21. Nu de minister terecht heeft vastgesteld dat er geen sprake is van gezinsleven in de zin van artikel 8 van het EVRM, bestaat er geen aanleiding om een belangenafweging te maken. De minister mocht daarom volstaan met de vaststelling dat eiser niet heeft aangetoond dat er sprake is van gezinsleven zoals bedoeld in artikel 8 van het EVRM tussen hem, zijn partner en de kinderen. Omdat de minister in dit geval geen belangenafweging hoefde te maken, behoeft de vraag of de belangenafweging deugdelijk heeft plaatsgevonden geen bespreking.
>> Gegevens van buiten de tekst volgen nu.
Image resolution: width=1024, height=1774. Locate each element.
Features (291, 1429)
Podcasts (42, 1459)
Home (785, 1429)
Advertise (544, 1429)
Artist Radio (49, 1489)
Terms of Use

De beroepsgrond faalt.

Conclusie en gevolgen

23. Het beroep is ongegrond. Dit betekent dat eiser geen gelijk krijgt. Voor een proceskostenveroordeling bestaat geen aanleiding.
14 paragraaf B7/3.8.1 Vc.

Beslissing

De rechtbank verklaart het beroep ongegrond.
Deze uitspraak is gedaan door mr. E.E.M. van Abbe, rechter, in aanwezigheid van mr. M.M.A.F.C. Lienaerts, griffier.
De uitspraak is uitgesproken in het openbaar en bekendgemaakt op:
15 juli 2024

Documentcode: [documentcode]

Informatie over hoger beroep

Een partij die het niet eens is met deze uitspraak, kan een hogerberoepschrift sturen naar de Afdeling bestuursrechtspraak van de Raad van State waarin wordt uitgelegd waarom deze partij het niet eens is met deze uitspraak. Het hogerberoepschrift moet worden ingediend binnen vier weken na de dag waarop deze uitspraak is verzonden. Kan de indiener de behandeling van het hoger beroep niet afwachten, omdat de zaak spoed heeft, dan kan de indiener de voorzieningenrechter van de Afdeling bestuursrechtspraak van de Raad van State vragen om een voorlopige voorziening (een tijdelijke maatregel) te treffen.